Northwestern University Settlement Restores Federal Funding After Antisemitism Probe
Evanston, IL - On November 28, 2025, Northwestern University reached an agreement with the U.S. federal government, under which the university will pay US$ 75 million over three years in exchange for restoring frozen research funding - nearly US$ 790 million - and ending ongoing federal investigations into allegations of antisemitism and other civil-rights concerns.
What Led to the Freeze
The funding freeze stemmed from a federal probe initiated earlier in 2025 by the U.S. Department of Education, the U.S. Department of Justice, and the U.S. Department of Health and Human Services.

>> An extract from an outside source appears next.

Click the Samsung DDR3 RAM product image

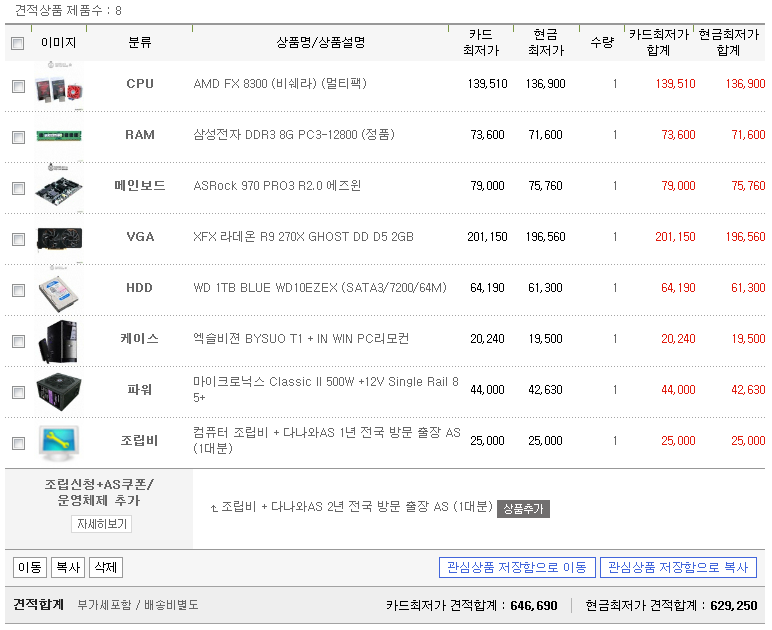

The investigation examined whether Northwestern’s campus policies - especially following widespread student protests tied to the Gaza conflict - failed to adequately protect Jewish students from harassment, among other civil-rights and discrimination concerns.
As a result, the federal government froze grants, contracts, and awards to the university, directly impacting its research programs and institutional financial planning.
The Terms of the Agreement
Under the newly signed settlement:
- Northwestern will disburse the US$ 75 million payment over three years.
- The university will comply with federal antidiscrimination laws in admissions, hiring, and campus operations.
- The school agreed to rescind a prior agreement made in 2024 with pro-Palestinian protesters - the so-called “Deering Meadow Agreement” - and to revise its policies on demonstrations, protests, and other expressive activities.
- Northwestern will implement mandatory antisemitism training for students, faculty, and staff, establish a new oversight committee under its Board of Trustees, and submit to quarterly compliance certifications.
In a statement, interim university leadership said that the decision to settle - rather than engage in protracted litigation - was driven by concern over the long-term impact of the funding freeze on research, faculty retention, and grant commitments.
What This Means for Research and the Campus Community
With federal research funding reinstated, existing grants and approved projects that had been halted or placed in limbo can resume. The university also regains eligibility for future federal grants, contracts, and awards - a major relief for researchers, graduate students, and departments dependent on federal support.
At the same time, the agreement imposes new constraints and oversight conditions on campus policies, affecting how demonstrations, protests, and campus discourse are managed going forward.
A Broader Trend in Higher Education
Northwestern’s agreement is the latest in a series of settlements between the federal government and major U.S. universities under pressure to amend policies related to admissions, protests, antisemitism, and compliance with civil-rights law.
The deal marks an important moment for higher education governance - demonstrating how federal oversight and funding leverage are being used to enforce compliance on campus policies, and potentially reshaping how universities approach free expression, diversity, and protest.